→ **Instructions for the task**
Reproduce all of the material, keeping each line intact.

→ **Exercise data**
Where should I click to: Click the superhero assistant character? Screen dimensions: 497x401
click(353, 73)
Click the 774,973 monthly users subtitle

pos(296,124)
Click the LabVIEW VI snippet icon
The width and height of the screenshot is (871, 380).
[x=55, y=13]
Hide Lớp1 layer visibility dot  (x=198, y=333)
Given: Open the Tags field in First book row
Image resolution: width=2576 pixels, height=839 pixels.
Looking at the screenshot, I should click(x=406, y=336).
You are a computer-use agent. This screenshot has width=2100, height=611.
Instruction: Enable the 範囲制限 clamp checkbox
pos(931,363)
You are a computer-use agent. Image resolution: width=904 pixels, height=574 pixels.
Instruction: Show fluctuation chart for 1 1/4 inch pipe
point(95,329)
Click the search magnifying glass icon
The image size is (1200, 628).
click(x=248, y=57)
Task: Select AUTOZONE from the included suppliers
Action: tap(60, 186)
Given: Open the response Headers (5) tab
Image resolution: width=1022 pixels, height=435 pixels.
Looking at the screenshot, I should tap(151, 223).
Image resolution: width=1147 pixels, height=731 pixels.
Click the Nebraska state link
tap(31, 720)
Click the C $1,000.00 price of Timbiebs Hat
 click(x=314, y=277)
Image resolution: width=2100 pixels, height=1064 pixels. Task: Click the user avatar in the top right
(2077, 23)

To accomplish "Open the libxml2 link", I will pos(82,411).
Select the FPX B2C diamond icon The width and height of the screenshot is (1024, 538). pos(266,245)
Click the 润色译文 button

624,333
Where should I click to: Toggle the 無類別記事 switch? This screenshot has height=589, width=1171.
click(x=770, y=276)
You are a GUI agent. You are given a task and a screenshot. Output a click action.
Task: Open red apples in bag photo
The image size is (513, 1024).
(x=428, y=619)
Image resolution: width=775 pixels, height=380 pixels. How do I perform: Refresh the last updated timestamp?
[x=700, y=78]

→ **Answer section**
Where should I click to: Click the superhero assistant character? Screen dimensions: 497x401
click(353, 73)
Click the 774,973 monthly users subtitle

pos(296,124)
Click the LabVIEW VI snippet icon
The width and height of the screenshot is (871, 380).
[x=55, y=13]
Hide Lớp1 layer visibility dot  (x=198, y=333)
Given: Open the Tags field in First book row
Image resolution: width=2576 pixels, height=839 pixels.
Looking at the screenshot, I should click(x=406, y=336).
You are a computer-use agent. This screenshot has width=2100, height=611.
Instruction: Enable the 範囲制限 clamp checkbox
pos(931,363)
You are a computer-use agent. Image resolution: width=904 pixels, height=574 pixels.
Instruction: Show fluctuation chart for 1 1/4 inch pipe
point(95,329)
Click the search magnifying glass icon
The image size is (1200, 628).
click(x=248, y=57)
Task: Select AUTOZONE from the included suppliers
Action: tap(60, 186)
Given: Open the response Headers (5) tab
Image resolution: width=1022 pixels, height=435 pixels.
Looking at the screenshot, I should tap(151, 223).
Image resolution: width=1147 pixels, height=731 pixels.
Click the Nebraska state link
tap(31, 720)
Click the C $1,000.00 price of Timbiebs Hat
 click(x=314, y=277)
Image resolution: width=2100 pixels, height=1064 pixels. Task: Click the user avatar in the top right
(2077, 23)

To accomplish "Open the libxml2 link", I will pos(82,411).
Select the FPX B2C diamond icon The width and height of the screenshot is (1024, 538). pos(266,245)
Click the 润色译文 button

624,333
Where should I click to: Toggle the 無類別記事 switch? This screenshot has height=589, width=1171.
click(x=770, y=276)
You are a GUI agent. You are given a task and a screenshot. Output a click action.
Task: Open red apples in bag photo
The image size is (513, 1024).
(x=428, y=619)
Image resolution: width=775 pixels, height=380 pixels. How do I perform: Refresh the last updated timestamp?
[x=700, y=78]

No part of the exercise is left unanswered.